*** EXERCISE MATERIAL ***

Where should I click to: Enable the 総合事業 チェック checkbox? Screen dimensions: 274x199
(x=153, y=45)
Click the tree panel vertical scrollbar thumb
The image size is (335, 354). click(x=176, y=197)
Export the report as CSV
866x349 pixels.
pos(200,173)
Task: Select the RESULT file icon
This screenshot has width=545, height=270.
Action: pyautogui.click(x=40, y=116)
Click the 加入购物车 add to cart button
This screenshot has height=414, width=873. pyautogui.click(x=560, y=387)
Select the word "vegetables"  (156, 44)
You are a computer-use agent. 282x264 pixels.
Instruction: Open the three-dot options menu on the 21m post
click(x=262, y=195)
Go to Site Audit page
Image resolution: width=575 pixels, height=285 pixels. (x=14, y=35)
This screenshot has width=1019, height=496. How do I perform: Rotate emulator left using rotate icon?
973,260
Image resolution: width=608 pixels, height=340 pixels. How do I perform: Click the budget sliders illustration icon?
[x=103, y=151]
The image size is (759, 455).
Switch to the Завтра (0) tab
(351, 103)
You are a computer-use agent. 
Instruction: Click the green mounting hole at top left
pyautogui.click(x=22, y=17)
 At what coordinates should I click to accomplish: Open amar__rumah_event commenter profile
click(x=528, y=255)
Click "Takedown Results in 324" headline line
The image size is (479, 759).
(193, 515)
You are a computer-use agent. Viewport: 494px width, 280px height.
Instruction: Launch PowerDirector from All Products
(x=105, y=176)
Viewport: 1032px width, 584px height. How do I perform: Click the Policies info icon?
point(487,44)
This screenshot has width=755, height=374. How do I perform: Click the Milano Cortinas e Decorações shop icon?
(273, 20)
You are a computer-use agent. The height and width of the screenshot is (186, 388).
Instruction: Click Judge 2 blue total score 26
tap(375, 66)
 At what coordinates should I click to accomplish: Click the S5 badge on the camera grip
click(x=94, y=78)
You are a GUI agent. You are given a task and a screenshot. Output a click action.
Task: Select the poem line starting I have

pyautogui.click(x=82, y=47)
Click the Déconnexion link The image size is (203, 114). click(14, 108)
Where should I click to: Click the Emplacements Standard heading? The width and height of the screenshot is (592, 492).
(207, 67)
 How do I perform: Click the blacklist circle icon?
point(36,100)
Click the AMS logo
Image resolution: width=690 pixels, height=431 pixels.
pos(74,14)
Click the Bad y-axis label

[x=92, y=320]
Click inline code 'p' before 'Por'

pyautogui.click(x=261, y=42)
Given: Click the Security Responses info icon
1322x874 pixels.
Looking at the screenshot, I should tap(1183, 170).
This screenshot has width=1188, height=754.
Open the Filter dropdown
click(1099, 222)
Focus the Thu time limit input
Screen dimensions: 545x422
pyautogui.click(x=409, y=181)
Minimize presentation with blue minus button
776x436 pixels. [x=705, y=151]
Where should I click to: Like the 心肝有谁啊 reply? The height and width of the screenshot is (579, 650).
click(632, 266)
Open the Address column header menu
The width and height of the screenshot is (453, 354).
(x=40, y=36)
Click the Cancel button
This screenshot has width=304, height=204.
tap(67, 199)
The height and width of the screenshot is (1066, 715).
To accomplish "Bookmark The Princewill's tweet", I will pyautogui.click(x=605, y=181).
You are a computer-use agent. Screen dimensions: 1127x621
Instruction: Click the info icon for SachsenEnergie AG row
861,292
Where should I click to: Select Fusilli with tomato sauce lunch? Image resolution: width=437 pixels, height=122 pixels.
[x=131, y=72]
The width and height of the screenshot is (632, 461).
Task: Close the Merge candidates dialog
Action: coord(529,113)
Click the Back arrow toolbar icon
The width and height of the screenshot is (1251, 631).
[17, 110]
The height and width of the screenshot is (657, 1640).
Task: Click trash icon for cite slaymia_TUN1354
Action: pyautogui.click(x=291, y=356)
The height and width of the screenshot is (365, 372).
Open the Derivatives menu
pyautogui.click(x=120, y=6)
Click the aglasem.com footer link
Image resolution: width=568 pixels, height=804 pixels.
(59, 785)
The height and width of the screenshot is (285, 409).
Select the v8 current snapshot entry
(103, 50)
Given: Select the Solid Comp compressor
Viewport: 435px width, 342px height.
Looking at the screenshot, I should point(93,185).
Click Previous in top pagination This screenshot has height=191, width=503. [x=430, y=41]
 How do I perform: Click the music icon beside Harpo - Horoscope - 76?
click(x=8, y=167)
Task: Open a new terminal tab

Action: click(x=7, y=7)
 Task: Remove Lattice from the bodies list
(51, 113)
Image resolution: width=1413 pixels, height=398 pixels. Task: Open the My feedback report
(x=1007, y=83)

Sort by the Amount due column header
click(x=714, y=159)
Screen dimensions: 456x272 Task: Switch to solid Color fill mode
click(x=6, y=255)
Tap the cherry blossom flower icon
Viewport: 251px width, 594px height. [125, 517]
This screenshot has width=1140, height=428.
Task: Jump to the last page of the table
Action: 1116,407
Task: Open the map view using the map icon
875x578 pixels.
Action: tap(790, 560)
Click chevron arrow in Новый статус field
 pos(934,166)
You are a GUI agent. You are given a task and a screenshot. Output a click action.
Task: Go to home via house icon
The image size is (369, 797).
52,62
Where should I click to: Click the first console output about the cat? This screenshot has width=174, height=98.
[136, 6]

*** End of EXERCISE MATERIAL ***

EXERCISE REQUIREMENTS: Lines holding the string "computer" must be copied out of the entries above.

SOLUTION FOR THIS TASK:
You are a computer-use agent. 282x264 pixels.
You are a computer-use agent. 
You are a computer-use agent. Viewport: 494px width, 280px height.
You are a computer-use agent. The height and width of the screenshot is (186, 388).
You are a computer-use agent. Screen dimensions: 1127x621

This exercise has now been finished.